— Правду?..
Она глубоко вздохнула, словно готовясь к чему-то мучительному и неизбежному, махнула рукой, улыбнулась и сказала:
— Что-то не получается, ты лучше задавай мне вопросы.
— Ты была знакома с Мандрой?
— Да.
— А Альма?
— Нет.
Он вопросительно поднял брови. Она покачала головой и настойчиво повторила:
— Нет, она действительно не знала его.
— А как же портрет? — спросил он. — Ведь это она его написала.
— Нет, это я.
— Ты?
Она кивнула.
— Я уже давно начала писать этот портрет. Вчера вечером, приблизительно в одиннадцать тридцать, я зашла к Мандре. Портрет был почти закончен. Сэм Уайт впустил меня в квартиру. Я ушла за час до убийства Мандры. И это меня художник встретил на лестнице.
— Полиции известно, что ты была у Мандры?
— Конечно, — ответила она. — Они ищут меня весь день, а я от них скрываюсь, потому что мне страшно. Они просто не могут не знать обо мне. Ведь меня видел Сэм Уайт. И потом — этот платочек…
— Это твой платочек?
— Да, мой.
— Ты забыла его у Мандры?
— Похоже, что забыла.
— Ну а теперь расскажи мне все по порядку — с самого начала до самого конца. Итак, что связывало тебя с Мандрой?
— Он оказывал на меня какое-то гипнотическое влияние.
— А власть какую-нибудь он над тобой имел?
— Почему ты думаешь, что он мог иметь надо мной власть?

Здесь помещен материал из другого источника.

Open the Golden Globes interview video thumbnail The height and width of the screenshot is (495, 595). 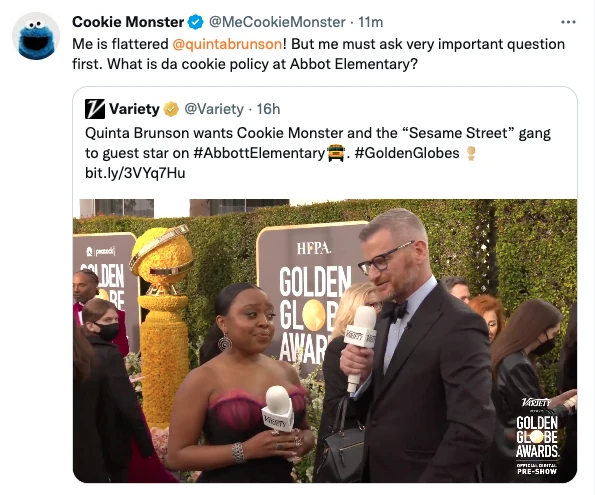tap(325, 341)

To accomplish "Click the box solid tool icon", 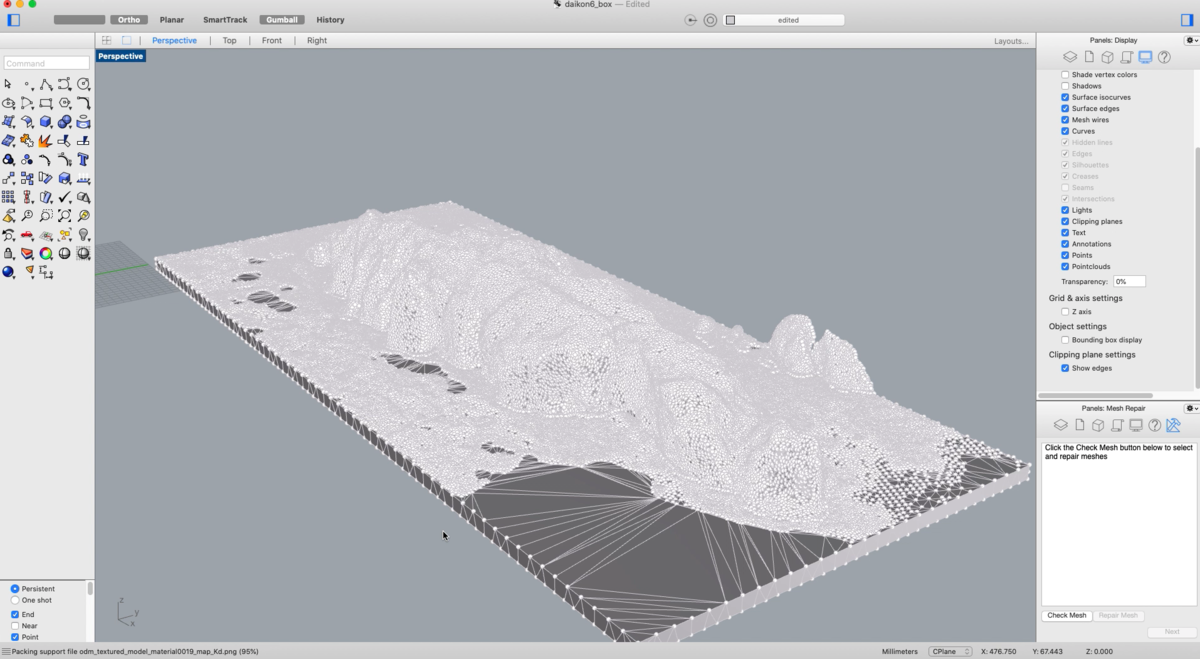I will pos(46,122).
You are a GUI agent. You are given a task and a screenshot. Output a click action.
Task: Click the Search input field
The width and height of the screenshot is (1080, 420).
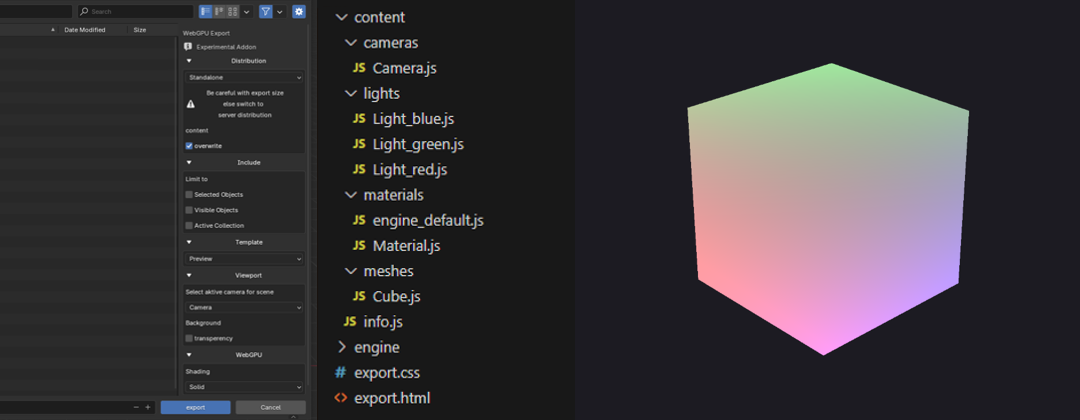coord(140,12)
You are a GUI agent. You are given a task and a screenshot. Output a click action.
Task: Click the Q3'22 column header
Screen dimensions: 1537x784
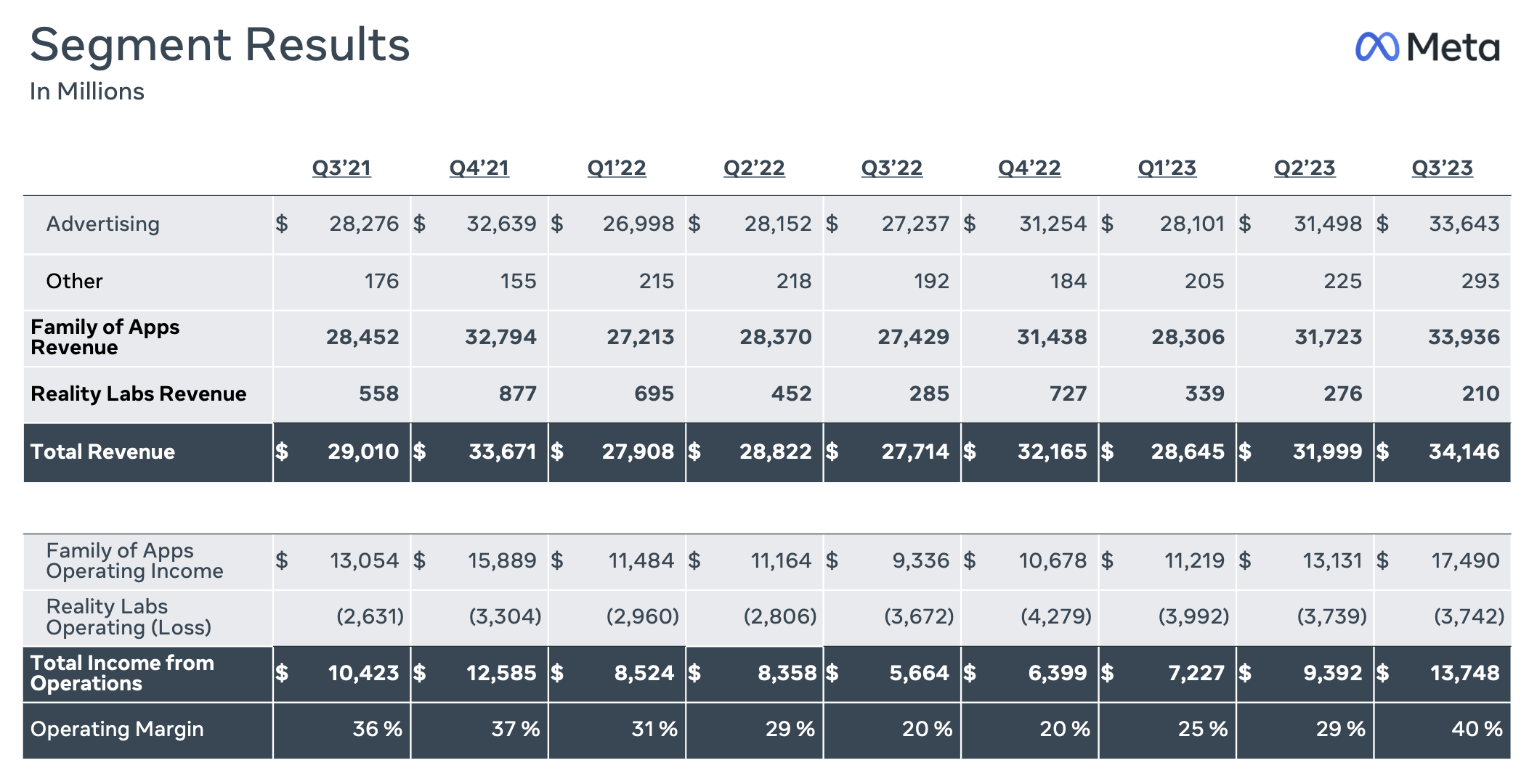click(x=891, y=168)
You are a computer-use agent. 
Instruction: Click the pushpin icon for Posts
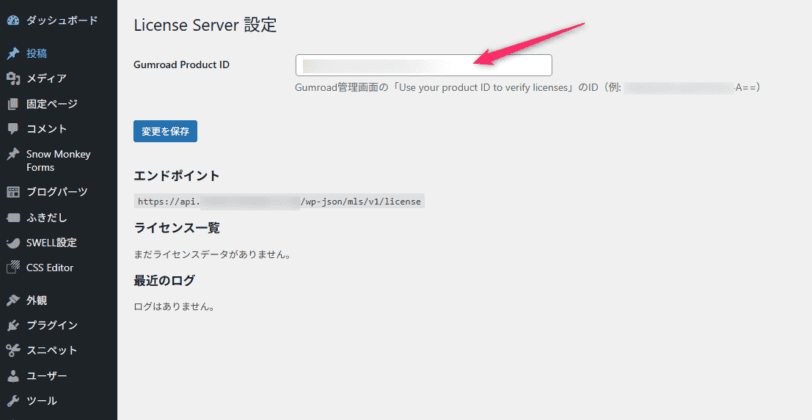[x=12, y=54]
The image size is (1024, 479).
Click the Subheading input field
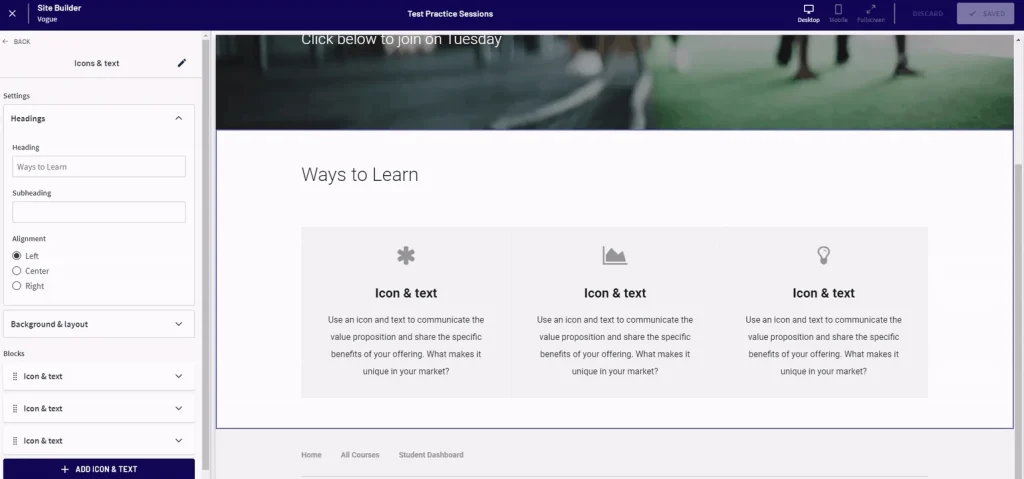pos(99,212)
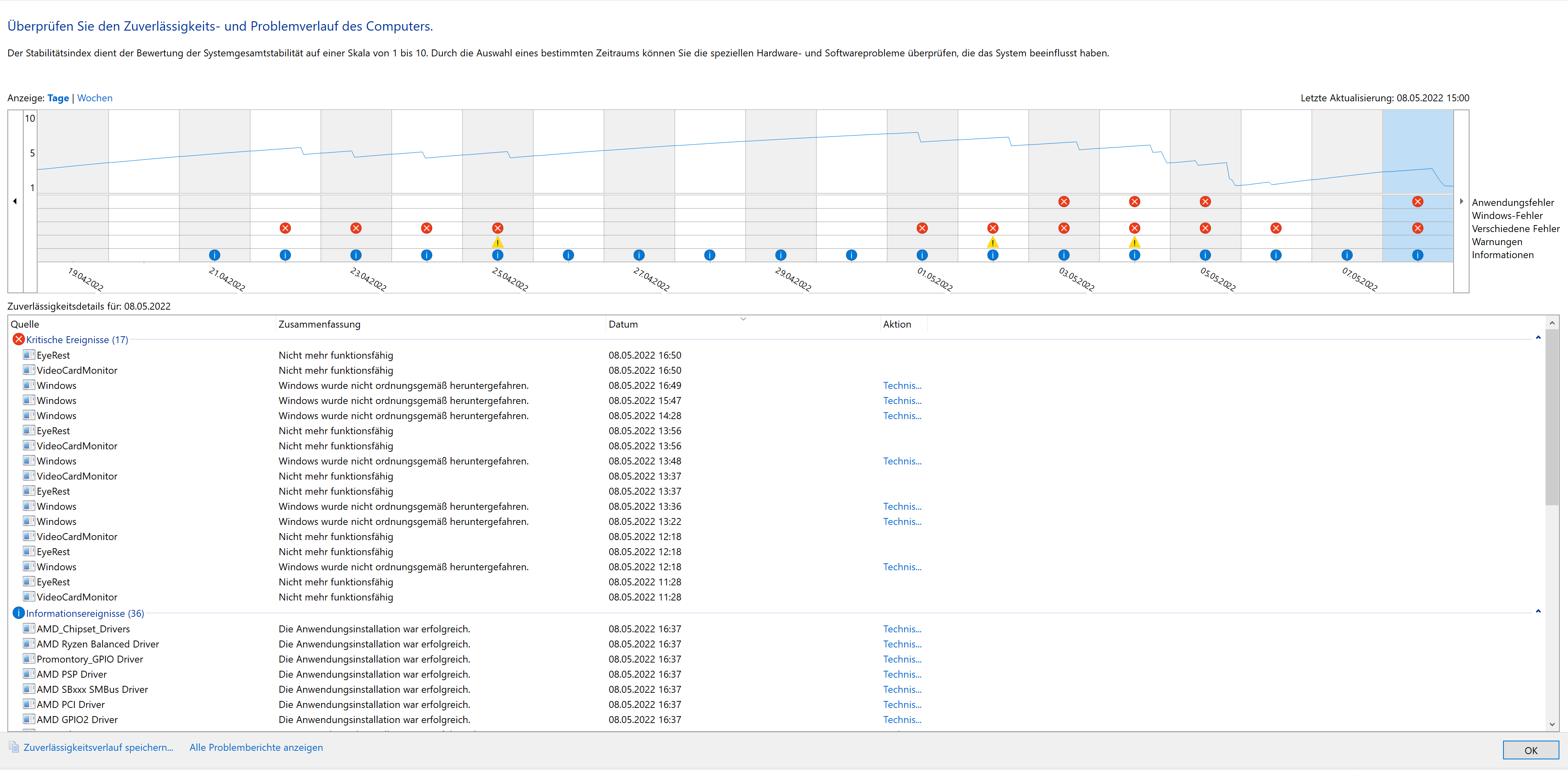The height and width of the screenshot is (770, 1568).
Task: Click the application error icon for 08.05.2022
Action: (1418, 201)
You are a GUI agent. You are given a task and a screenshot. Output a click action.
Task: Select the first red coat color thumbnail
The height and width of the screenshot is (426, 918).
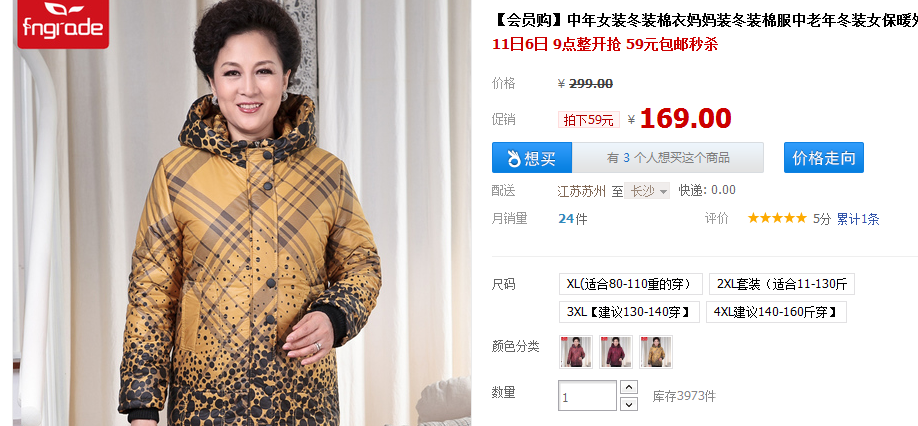point(576,352)
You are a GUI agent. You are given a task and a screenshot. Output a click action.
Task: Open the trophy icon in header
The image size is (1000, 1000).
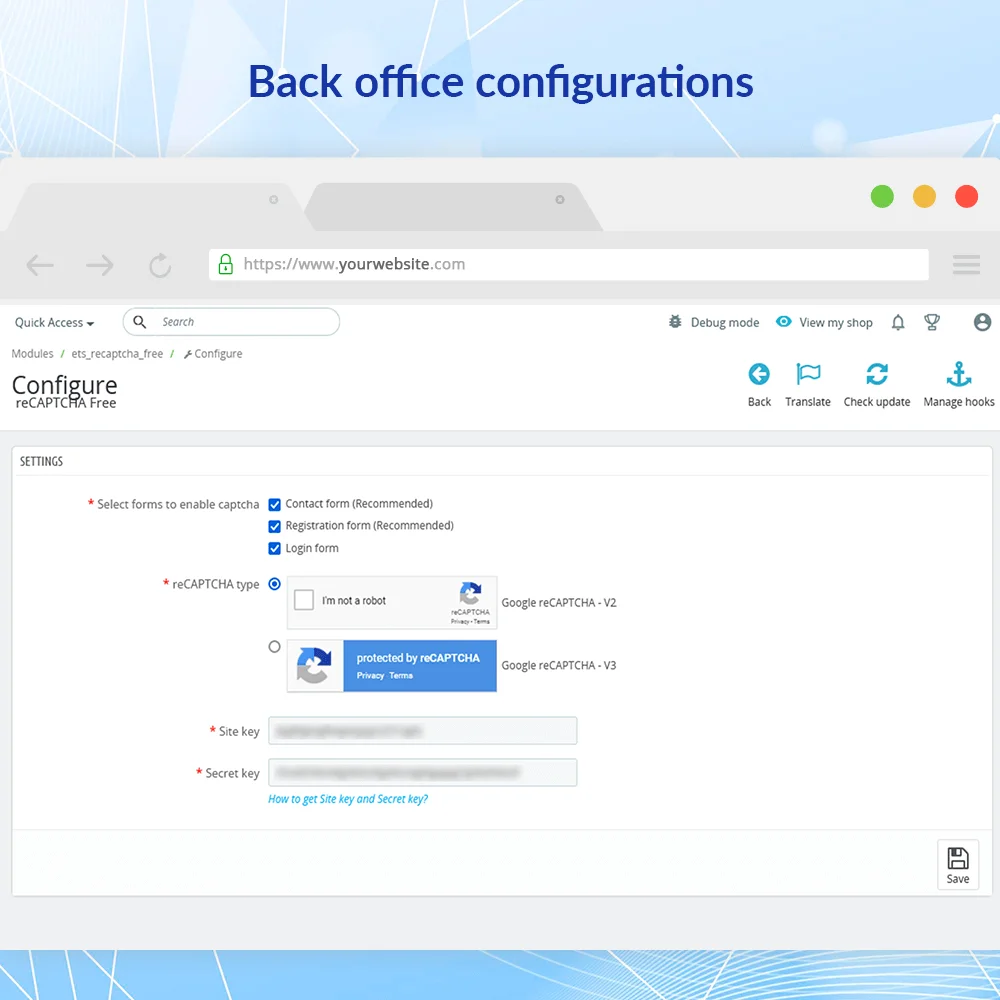point(932,322)
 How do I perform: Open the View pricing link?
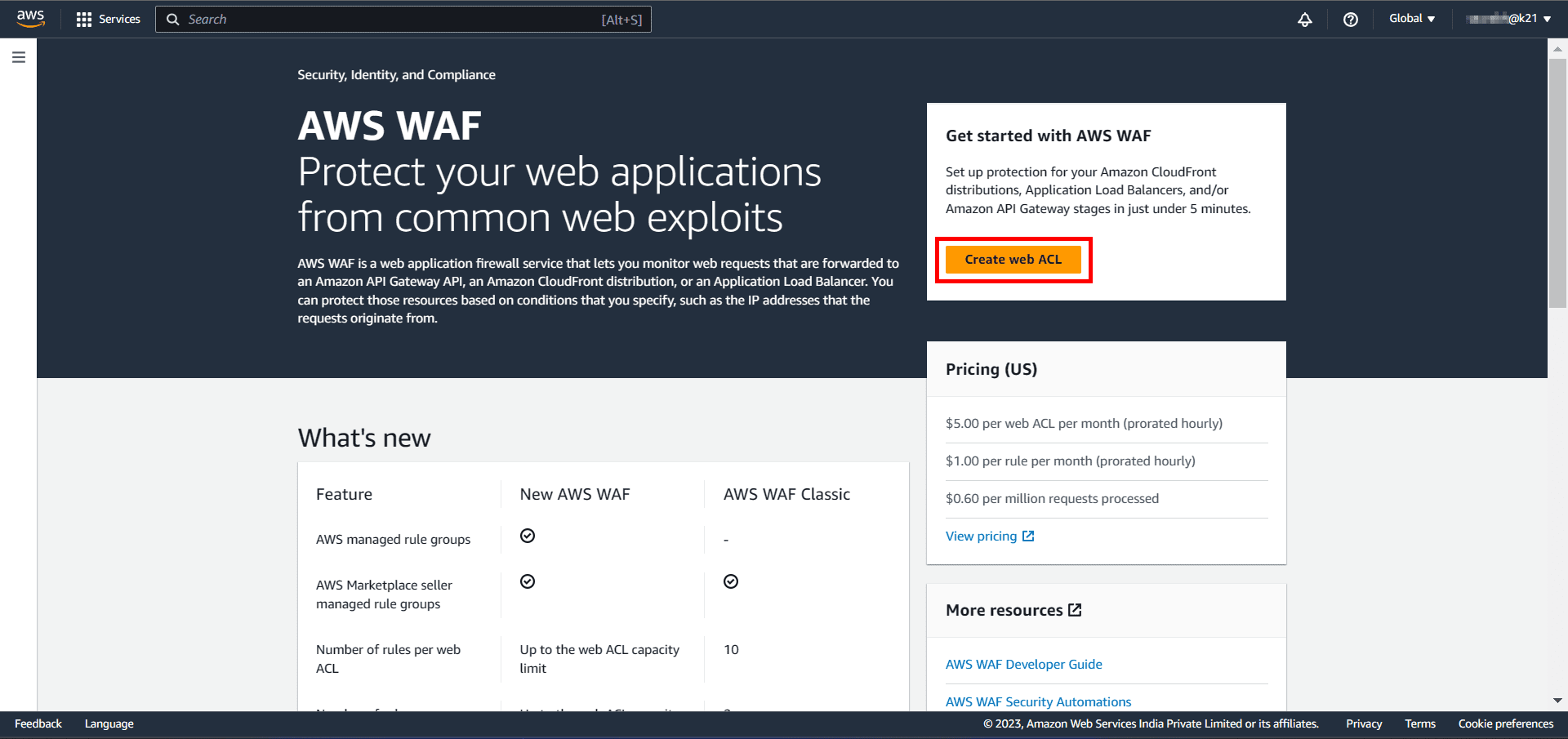click(x=981, y=536)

— Я не думаю, я просто чувствую.
Это случилось месяц назад. Я ехала на машине, при этом была не то чтобы пьяна, а так, выпила самую малость. Ну и сбила человека. Но, клянусь тебе, я не виновата. Я прекрасно вожу машину даже после нескольких коктейлей, но попробуй объясни это судье или присяжным. Не поверят. Честное слово, Филин, никакого наезда не было. Я в этом почти стопроцентно уверена. Навстречу мне ехала какая-то машина, а сзади, на расстоянии примерно ярдов ста, — другая. Даже не знаю, откуда он появился, этот мужчина, — на нем был темный костюм. Он выпрыгнул как бы ниоткуда, из мрака ночи, и остолбенел прямо перед моим автомобилем, словно загипнотизированный светом фар. Я ехала не быстро, ты ведь знаешь, я вообще никогда быстро не езжу. Но там, на этой дороге, висит знак ограничения скорости до пятнадцати миль в час, ну и никто, конечно, не обращает на него внимания. Я развила скорость миль двадцать пять, от силы тридцать, в час. Машина, которая ехала за мной, двигалась примерно с такой же скоростью, а та, что шла навстречу, намного быстрей. Был плотный туман, дорога мокрая, скользкая. Я, конечно, могла затормозить, но подумала, что это ему все равно не поможет. Этот человек, он оказался прямо перед моей машиной. Как он туда попал? Машина, которая шла навстречу, была уже очень близко, и мне просто некуда было свернуть. Я все же попыталась сделать хоть что-нибудь, резко крутанула руль влево, потом вправо, машину занесло, и я уж было подумала, что благополучно проскочила, так и не задев его, но вдруг почувствовала, как о машину что-то ударилось, что-то живое. Ну, знаешь, как бывает, когда наезжаешь на цыпленка или кролика.
Она замолчала, и по глазам ее было видно, сколь тягостно для нее это воспоминание.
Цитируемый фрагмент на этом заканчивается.